Key Experimental Results

Main Results (UltraFeedback Synthetic Users)

Setting Baseline (no personalization) RFM (\(d=32\)) Notes
\(m=20\), \(p=0.5\) 55.2% 58.5% Few annotators
\(m=60\), \(p=0.5\) 59.1% 63.8% Standard setting
\(m=256\), \(p=0.5\) 66.3% 73.1% Many annotators → large gain
\(m=60\), \(p=0.9\) 78.2% 78.8% Homogeneous users → small gap

Ablation Study

Method Accuracy Notes
Baseline (no adaptation) 55.2% Single RM
Linear fine-tuning baseline 55.8% Non-user-aware features → ineffective
Park et al. nonlinear MLP 38.5% Severe overfitting at \(\hat{n}=10\)
RFM (\(d=32\)) 71.3% Convex optimization suited for low data
Gemini 1.5 Pro zero-shot 51.2% Large model without examples performs poorly
GPT-4o (\(\hat{n}=10\)) 52.8% LLM in-context preference learning is weak

Key Findings

  • RFM performance increases significantly with the number of annotators \(m\), consistent with the theoretical \(O(1/\sqrt{m})\) rate.
  • Adaptation accuracy with only 30 pairs approaches that with 50 pairs, confirming the feasibility of rapid personalization.
  • Nonlinear adaptation methods collapse under low data (overfitting); RFM's convexity is the key advantage.
  • LLMs' in-context preference learning is substantially weaker than a small RFM — consistent with the intuition that convex models are robust under limited data.
  • Experiments on real reward models (leave-one-out cross-validation over 8 state-of-the-art RMs) further validate RFM's effectiveness.

Highlights & Insights

  • First PAC bound for multi-annotator learning: Clearly quantifies the trade-off between annotator count and sample count, providing a theoretical basis for crowdsourcing annotation strategies — "annotator diversity matters more than annotation depth."
  • Elegant linear decomposition: Training is complex (learning high-dimensional features) while adaptation is minimal (convex optimization), perfectly matching the "abundant offline, limited online" paradigm of LLM serving.
  • Interpretability and composability: The weight vector \(\mathbf{w}_h\) directly reflects per-user preference strength and can be integrated into the successor features framework to enable multi-objective RL without retraining.
  • Small convex models (RFM) substantially outperform LLM in-context learning under low data, challenging the assumption that large models are universally superior.

Limitations & Future Work

  • The linearity assumption limits expressiveness for nonlinear preferences (e.g., interaction effects between preference dimensions).
  • Ecological validity of the synthetic user experiments: can real user preferences truly be linearly decomposed?
  • Validation is limited to a 2B-parameter model; whether larger backbones yield better features remains unexplored.
  • The adaptation phase requires users to provide paired preference annotations, which may be costly to collect in production settings.
  • No end-to-end comparison with personalized RLHF training (comparisons are limited to the reward modeling stage).
  • vs.

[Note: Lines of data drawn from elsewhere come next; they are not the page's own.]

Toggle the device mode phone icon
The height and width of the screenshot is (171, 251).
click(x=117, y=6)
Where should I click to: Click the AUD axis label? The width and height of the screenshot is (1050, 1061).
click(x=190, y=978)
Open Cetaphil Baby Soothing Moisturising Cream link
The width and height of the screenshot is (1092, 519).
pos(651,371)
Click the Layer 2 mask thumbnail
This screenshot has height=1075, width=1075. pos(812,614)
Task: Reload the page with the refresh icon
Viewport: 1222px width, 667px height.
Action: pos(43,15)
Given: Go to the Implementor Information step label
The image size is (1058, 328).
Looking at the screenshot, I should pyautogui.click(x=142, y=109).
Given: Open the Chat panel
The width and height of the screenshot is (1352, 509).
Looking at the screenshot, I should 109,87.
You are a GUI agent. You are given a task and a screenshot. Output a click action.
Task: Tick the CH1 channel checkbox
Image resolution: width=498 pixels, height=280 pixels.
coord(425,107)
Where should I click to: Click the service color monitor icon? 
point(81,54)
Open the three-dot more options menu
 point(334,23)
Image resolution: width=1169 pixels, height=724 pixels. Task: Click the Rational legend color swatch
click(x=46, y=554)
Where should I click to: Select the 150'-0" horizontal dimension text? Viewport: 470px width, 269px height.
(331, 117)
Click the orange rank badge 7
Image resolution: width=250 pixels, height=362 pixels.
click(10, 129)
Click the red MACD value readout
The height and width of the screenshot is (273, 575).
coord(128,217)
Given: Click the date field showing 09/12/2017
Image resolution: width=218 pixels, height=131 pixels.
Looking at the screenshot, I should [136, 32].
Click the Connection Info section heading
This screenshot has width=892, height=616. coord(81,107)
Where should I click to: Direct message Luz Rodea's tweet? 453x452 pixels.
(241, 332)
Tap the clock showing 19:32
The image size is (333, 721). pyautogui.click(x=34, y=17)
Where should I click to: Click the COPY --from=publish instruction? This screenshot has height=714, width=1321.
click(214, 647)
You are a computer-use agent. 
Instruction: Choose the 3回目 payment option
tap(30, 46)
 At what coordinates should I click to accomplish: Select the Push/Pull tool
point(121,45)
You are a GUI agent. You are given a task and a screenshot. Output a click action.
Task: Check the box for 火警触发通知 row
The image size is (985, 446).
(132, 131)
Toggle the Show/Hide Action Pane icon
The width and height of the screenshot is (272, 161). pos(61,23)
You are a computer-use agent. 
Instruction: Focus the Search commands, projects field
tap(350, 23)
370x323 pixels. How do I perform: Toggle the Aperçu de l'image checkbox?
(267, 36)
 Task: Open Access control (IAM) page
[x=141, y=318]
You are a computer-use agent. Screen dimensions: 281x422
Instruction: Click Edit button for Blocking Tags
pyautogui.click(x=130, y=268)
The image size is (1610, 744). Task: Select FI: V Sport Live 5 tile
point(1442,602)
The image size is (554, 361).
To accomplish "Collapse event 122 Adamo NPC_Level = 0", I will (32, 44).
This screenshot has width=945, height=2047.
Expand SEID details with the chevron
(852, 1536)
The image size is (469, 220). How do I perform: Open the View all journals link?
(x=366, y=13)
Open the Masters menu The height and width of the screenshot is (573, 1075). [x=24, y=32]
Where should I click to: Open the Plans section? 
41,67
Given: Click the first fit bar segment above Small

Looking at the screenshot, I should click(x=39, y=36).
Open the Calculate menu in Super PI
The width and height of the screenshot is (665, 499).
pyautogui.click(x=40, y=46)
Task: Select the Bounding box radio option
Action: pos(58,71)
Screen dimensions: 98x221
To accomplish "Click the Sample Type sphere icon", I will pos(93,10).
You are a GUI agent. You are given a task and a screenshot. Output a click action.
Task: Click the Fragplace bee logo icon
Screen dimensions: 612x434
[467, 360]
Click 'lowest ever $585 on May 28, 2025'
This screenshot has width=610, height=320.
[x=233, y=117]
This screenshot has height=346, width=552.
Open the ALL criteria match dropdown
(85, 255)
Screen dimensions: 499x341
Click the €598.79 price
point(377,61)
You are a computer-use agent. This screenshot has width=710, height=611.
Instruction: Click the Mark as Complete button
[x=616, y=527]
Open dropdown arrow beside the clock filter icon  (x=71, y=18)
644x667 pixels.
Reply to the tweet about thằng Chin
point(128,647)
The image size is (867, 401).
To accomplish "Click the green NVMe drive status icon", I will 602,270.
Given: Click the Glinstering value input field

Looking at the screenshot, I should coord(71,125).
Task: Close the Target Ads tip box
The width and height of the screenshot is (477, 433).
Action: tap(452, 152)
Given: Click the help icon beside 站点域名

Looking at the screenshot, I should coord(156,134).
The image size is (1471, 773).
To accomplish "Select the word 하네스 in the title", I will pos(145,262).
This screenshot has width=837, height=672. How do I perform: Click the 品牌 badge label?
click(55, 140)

Standard RLHF (Ouyang et al.): A single reward model cannot handle user disagreement; RFM is the minimal extension — adding only linear weights.
  • vs. Nonlinear personalization (Park et al.): MLP adaptation collapses under few samples; RFM's convexity ensures robustness.
  • vs. VPL (Poddar et al.): VPL also performs personalization but provides no theoretical guidance for data collection.

Rating

  • Novelty: ⭐⭐⭐⭐ — The linear decomposition idea is not new, but the PAC bound for multi-annotator preference learning is presented for the first time.
  • Experimental Thoroughness: ⭐⭐⭐⭐ — Comprehensive synthetic and real RM experiments, though end-to-end RLHF validation is absent.
  • Writing Quality: ⭐⭐⭐⭐⭐ — Rigorous theoretical derivations and well-designed experiments (controlled synthetic user setup).
  • Value: ⭐⭐⭐⭐ — Directly actionable for personalized RLHF; the "diverse annotators" conclusion has practical implications.